• **RECORDS PROVIDED**
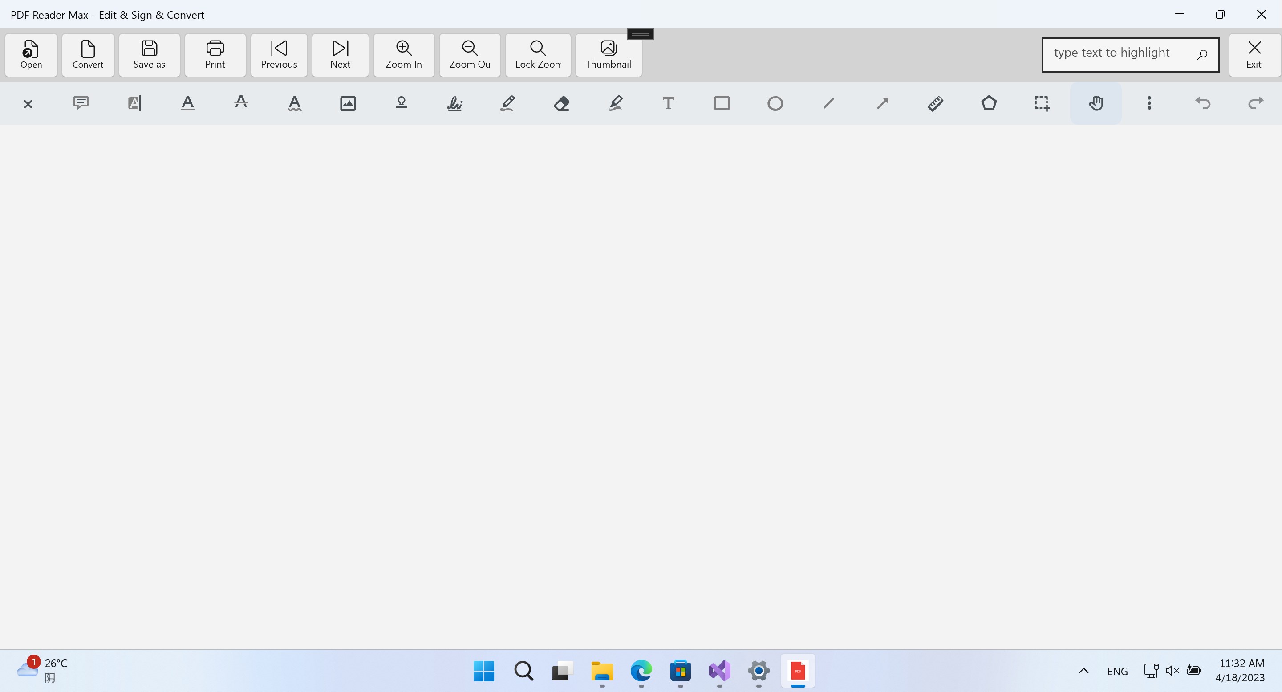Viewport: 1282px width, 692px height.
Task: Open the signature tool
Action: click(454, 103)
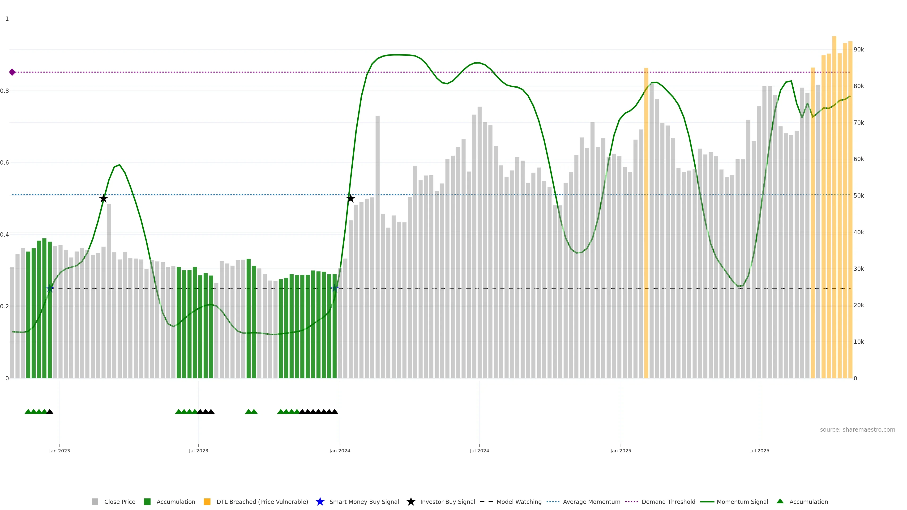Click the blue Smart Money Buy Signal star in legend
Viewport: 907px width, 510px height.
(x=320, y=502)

* * *

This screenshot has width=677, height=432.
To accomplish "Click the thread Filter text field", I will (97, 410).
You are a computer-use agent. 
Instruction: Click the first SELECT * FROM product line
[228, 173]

* * *

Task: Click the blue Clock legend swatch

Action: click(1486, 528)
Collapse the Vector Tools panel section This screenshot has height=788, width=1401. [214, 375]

• **THE TASK**
Filter the lines above so that only those with the string "This" remain, then copy them.

• **EXERCISE RESPONSE**
This screenshot has width=677, height=432.
Collapse the Vector Tools panel section This screenshot has height=788, width=1401. [214, 375]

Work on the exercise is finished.